Je reviendrai sur All new X-men #24 lorsque le cross-over The trial of Jean Grey sera terminé, et sur The superior foes of Spider-Man #9 à la sortie du 1er TPB sans doute.

Black Widow #4

J’avoue qu’à la base, j’ai surtout essayé ce titre pour Phil Noto, dont le style doux et un peu rétro m’enchante complètement, mais qui perd rapidement de son charme quand l’encrage et la colorisation sont confiés à des tiers. Comme il est ici tout seul aux pinceaux, aucune raison de ne pas se laisser tenter.

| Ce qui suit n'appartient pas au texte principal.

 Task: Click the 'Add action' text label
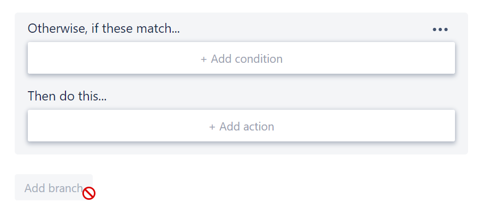point(247,127)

Je ne connaissais pas du tout Nathan Edmondson, mais j’ai tout de suite adoré la voix qu’il donne à Natasha.

This is my atonement.

Les 3 premiers chapitres étaient composés d’histoires auto-conclusives, qui nous faisaient rentrer tout en douceur dans l’univers de Natasha. Que fait-elle quand elle n’est pas en mission au sein des Avengers ? Qui est-elle ? Ce qui est certain, c’est qu’on aura jamais complètement la réponse à la deuxième question : bien qu’elle cherche aujourd’hui à expier les torts qu’elle a causés, elle entend bien garder secrets certains aspects de son passé. C’est d’ailleurs le thème du 1er chapitre, tandis que le deuxième était l’occasion de nous parler des erreurs que même la meilleure espionne du S.H.I.E.L.D. peut encore commettre. Dans le troisième, elle évoquait l’épineuse question du foyer et des proches, qui vont difficilement de pair avec la vie dangereuse que mène une espionne internationale.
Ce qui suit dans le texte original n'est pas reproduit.